Separation and characterisation of sphingoceramides by high-performance liquid chromatography-electrospray ionisation mass spectrometry

We developed a simple and reliable analytical method for the quantification and the characterization of ceramides extracted from biological samples by high-performance liquid chromatography (HPLC) coupled to electrospray ionisation tandem mass spectrometry (ESI/MS/MS). The chromatographic separation of analytes was carried out in a RP8 column, eluting with a methanol-water mixture in gradient elution mode.

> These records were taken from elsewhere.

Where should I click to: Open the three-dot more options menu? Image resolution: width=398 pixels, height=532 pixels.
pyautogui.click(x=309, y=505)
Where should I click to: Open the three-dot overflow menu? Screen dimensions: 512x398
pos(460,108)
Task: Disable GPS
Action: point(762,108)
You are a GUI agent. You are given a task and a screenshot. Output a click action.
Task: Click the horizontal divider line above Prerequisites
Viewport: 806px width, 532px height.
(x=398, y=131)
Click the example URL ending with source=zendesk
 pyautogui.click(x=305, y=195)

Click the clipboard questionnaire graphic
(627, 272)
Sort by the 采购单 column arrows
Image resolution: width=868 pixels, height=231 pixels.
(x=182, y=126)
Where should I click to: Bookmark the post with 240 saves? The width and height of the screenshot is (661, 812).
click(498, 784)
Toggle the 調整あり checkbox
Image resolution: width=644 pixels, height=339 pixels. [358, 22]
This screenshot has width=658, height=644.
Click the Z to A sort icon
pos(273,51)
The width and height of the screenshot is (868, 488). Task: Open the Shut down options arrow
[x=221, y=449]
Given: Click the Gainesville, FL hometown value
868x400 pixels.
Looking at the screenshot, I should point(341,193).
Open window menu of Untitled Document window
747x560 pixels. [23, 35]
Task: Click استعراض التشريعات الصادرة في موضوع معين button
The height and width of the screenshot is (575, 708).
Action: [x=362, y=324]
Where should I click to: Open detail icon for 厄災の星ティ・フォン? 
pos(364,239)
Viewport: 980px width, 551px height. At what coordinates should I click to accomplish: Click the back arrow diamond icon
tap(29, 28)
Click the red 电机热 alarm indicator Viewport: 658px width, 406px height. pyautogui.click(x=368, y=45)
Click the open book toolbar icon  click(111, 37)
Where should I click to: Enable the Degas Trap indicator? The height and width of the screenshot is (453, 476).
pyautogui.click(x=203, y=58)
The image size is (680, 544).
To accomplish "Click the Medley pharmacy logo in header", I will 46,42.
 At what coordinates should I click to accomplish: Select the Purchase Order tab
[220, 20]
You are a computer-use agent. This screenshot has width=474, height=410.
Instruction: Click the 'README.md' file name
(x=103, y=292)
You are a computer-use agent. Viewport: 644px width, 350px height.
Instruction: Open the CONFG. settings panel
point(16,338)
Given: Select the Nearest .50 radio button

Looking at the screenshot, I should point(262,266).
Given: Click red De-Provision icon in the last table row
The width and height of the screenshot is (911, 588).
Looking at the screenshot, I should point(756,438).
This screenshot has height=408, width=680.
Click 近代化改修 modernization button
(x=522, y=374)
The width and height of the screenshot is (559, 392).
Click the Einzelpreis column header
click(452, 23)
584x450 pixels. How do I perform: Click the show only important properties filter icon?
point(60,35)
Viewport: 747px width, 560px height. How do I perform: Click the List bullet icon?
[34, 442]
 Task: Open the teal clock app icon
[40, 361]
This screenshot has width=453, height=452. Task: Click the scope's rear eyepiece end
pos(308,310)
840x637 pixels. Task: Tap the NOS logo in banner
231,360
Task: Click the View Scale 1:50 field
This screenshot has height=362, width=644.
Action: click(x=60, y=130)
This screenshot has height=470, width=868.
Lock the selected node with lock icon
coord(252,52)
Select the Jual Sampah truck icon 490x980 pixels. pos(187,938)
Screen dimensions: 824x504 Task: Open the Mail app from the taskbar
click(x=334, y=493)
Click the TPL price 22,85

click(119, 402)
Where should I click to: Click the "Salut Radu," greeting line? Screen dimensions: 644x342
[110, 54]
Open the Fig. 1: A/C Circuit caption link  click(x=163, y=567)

The separated lipids were detected by total ion monitoring and characterised by MS/MS spectra; quantitative analysis was performed by integrating the extracted ion peaks obtained in the negative ion mode. Good repeatability was obtained for retention time (0.3-2%), peak area ratio (A(S)/A(IS), 2-8%), as well as limit of detection (LOD, 5-26 pg) and quantification (LOQ, 13-53 pg). The method was validated for the analysis of N-palmitoyl-D-erythro-sphingosine (Cer16), N-stearoyl-D-erythro-sphingosine (Cer18), N-tetracosanoyl-D-erythro-sphingosine (N24:0, lignoceric ceramide, Cer24:0), and N-tetracos-15'-enoyl-D-erythro-sphingosine (N24:1, nervonic ceramide, Cer24:1), giving good results. Lipid mixtures, extracted from skin and epidermal cells, were analysed for their content of the studied ceramides.